### Problem details:
Copy every line of the data below without any changes.

### Exercise input:
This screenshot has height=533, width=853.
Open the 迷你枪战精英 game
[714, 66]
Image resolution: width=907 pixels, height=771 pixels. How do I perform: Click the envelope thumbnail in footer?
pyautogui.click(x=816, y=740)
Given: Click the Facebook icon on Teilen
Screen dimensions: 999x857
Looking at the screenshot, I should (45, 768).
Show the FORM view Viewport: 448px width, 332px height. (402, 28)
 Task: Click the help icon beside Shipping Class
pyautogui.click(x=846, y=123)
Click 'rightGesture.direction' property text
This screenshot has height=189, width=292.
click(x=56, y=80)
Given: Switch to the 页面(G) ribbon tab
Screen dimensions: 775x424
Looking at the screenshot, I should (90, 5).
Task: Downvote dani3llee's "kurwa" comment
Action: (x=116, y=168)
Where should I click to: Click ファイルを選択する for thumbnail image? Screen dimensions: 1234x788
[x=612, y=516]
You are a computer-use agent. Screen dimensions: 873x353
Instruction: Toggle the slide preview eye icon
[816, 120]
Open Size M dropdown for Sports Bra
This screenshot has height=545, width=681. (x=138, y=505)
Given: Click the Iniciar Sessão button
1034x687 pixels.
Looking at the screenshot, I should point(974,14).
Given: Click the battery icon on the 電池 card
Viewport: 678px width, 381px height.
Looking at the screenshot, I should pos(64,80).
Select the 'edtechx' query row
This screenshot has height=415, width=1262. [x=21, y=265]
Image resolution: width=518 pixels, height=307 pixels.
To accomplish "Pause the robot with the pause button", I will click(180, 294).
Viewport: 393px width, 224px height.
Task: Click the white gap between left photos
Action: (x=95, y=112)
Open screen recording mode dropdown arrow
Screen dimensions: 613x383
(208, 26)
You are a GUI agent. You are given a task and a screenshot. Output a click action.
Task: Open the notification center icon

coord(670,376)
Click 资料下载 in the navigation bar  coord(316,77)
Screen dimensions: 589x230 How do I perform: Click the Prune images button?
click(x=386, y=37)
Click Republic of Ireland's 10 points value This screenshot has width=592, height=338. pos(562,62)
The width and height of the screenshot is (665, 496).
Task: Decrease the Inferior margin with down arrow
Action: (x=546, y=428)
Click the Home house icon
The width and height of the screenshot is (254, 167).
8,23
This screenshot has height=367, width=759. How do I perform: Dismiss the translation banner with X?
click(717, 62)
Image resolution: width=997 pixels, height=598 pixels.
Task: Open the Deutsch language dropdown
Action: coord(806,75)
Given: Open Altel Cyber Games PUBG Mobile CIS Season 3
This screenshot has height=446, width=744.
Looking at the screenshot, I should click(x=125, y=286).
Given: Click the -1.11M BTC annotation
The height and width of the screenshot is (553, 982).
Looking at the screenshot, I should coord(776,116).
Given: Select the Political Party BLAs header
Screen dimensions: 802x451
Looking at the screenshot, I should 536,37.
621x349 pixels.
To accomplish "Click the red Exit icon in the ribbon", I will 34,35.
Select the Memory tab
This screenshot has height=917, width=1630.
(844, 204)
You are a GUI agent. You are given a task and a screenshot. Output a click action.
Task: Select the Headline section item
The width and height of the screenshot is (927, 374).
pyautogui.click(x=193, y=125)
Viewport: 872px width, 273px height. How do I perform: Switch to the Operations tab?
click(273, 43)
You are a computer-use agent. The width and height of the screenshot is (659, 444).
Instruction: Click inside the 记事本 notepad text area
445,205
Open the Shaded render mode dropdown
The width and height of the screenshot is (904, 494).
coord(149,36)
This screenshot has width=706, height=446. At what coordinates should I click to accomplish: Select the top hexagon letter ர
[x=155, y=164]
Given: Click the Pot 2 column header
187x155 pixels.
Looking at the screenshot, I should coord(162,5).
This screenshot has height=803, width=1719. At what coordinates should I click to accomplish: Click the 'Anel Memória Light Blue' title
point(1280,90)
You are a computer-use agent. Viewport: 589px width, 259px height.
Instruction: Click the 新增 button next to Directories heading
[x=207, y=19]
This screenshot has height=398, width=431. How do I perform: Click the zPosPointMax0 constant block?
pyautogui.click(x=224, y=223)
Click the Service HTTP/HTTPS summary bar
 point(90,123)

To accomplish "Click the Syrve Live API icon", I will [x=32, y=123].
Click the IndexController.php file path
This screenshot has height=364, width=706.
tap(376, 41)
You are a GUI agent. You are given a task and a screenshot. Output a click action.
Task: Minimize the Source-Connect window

### Exercise answer:
This screenshot has height=533, width=853.
Open the 迷你枪战精英 game
[714, 66]
Image resolution: width=907 pixels, height=771 pixels. How do I perform: Click the envelope thumbnail in footer?
pyautogui.click(x=816, y=740)
Given: Click the Facebook icon on Teilen
Screen dimensions: 999x857
Looking at the screenshot, I should (45, 768).
Show the FORM view Viewport: 448px width, 332px height. (402, 28)
 Task: Click the help icon beside Shipping Class
pyautogui.click(x=846, y=123)
Click 'rightGesture.direction' property text
This screenshot has height=189, width=292.
click(x=56, y=80)
Given: Switch to the 页面(G) ribbon tab
Screen dimensions: 775x424
Looking at the screenshot, I should (90, 5).
Task: Downvote dani3llee's "kurwa" comment
Action: (x=116, y=168)
Where should I click to: Click ファイルを選択する for thumbnail image? Screen dimensions: 1234x788
[x=612, y=516]
You are a computer-use agent. Screen dimensions: 873x353
Instruction: Toggle the slide preview eye icon
[816, 120]
Open Size M dropdown for Sports Bra
This screenshot has height=545, width=681. (x=138, y=505)
Given: Click the Iniciar Sessão button
1034x687 pixels.
Looking at the screenshot, I should point(974,14).
Given: Click the battery icon on the 電池 card
Viewport: 678px width, 381px height.
Looking at the screenshot, I should pos(64,80).
Select the 'edtechx' query row
This screenshot has height=415, width=1262. [x=21, y=265]
Image resolution: width=518 pixels, height=307 pixels.
To accomplish "Pause the robot with the pause button", I will click(180, 294).
Viewport: 393px width, 224px height.
Task: Click the white gap between left photos
Action: (x=95, y=112)
Open screen recording mode dropdown arrow
Screen dimensions: 613x383
(208, 26)
You are a GUI agent. You are given a task and a screenshot. Output a click action.
Task: Open the notification center icon

coord(670,376)
Click 资料下载 in the navigation bar  coord(316,77)
Screen dimensions: 589x230 How do I perform: Click the Prune images button?
click(x=386, y=37)
Click Republic of Ireland's 10 points value This screenshot has width=592, height=338. pos(562,62)
The width and height of the screenshot is (665, 496).
Task: Decrease the Inferior margin with down arrow
Action: (x=546, y=428)
Click the Home house icon
The width and height of the screenshot is (254, 167).
8,23
This screenshot has height=367, width=759. How do I perform: Dismiss the translation banner with X?
click(717, 62)
Image resolution: width=997 pixels, height=598 pixels.
Task: Open the Deutsch language dropdown
Action: coord(806,75)
Given: Open Altel Cyber Games PUBG Mobile CIS Season 3
This screenshot has height=446, width=744.
Looking at the screenshot, I should click(x=125, y=286).
Given: Click the -1.11M BTC annotation
The height and width of the screenshot is (553, 982).
Looking at the screenshot, I should coord(776,116).
Given: Select the Political Party BLAs header
Screen dimensions: 802x451
Looking at the screenshot, I should 536,37.
621x349 pixels.
To accomplish "Click the red Exit icon in the ribbon", I will 34,35.
Select the Memory tab
This screenshot has height=917, width=1630.
(844, 204)
You are a GUI agent. You are given a task and a screenshot. Output a click action.
Task: Select the Headline section item
The width and height of the screenshot is (927, 374).
pyautogui.click(x=193, y=125)
Viewport: 872px width, 273px height. How do I perform: Switch to the Operations tab?
click(273, 43)
You are a computer-use agent. The width and height of the screenshot is (659, 444).
Instruction: Click inside the 记事本 notepad text area
445,205
Open the Shaded render mode dropdown
The width and height of the screenshot is (904, 494).
coord(149,36)
This screenshot has width=706, height=446. At what coordinates should I click to accomplish: Select the top hexagon letter ர
[x=155, y=164]
Given: Click the Pot 2 column header
187x155 pixels.
Looking at the screenshot, I should coord(162,5).
This screenshot has height=803, width=1719. At what coordinates should I click to accomplish: Click the 'Anel Memória Light Blue' title
point(1280,90)
You are a computer-use agent. Viewport: 589px width, 259px height.
Instruction: Click the 新增 button next to Directories heading
[x=207, y=19]
This screenshot has height=398, width=431. How do I perform: Click the zPosPointMax0 constant block?
pyautogui.click(x=224, y=223)
Click the Service HTTP/HTTPS summary bar
 point(90,123)

To accomplish "Click the Syrve Live API icon", I will [x=32, y=123].
Click the IndexController.php file path
This screenshot has height=364, width=706.
tap(376, 41)
You are a GUI agent. You are given a task and a screenshot. Output a click action.
Task: Minimize the Source-Connect window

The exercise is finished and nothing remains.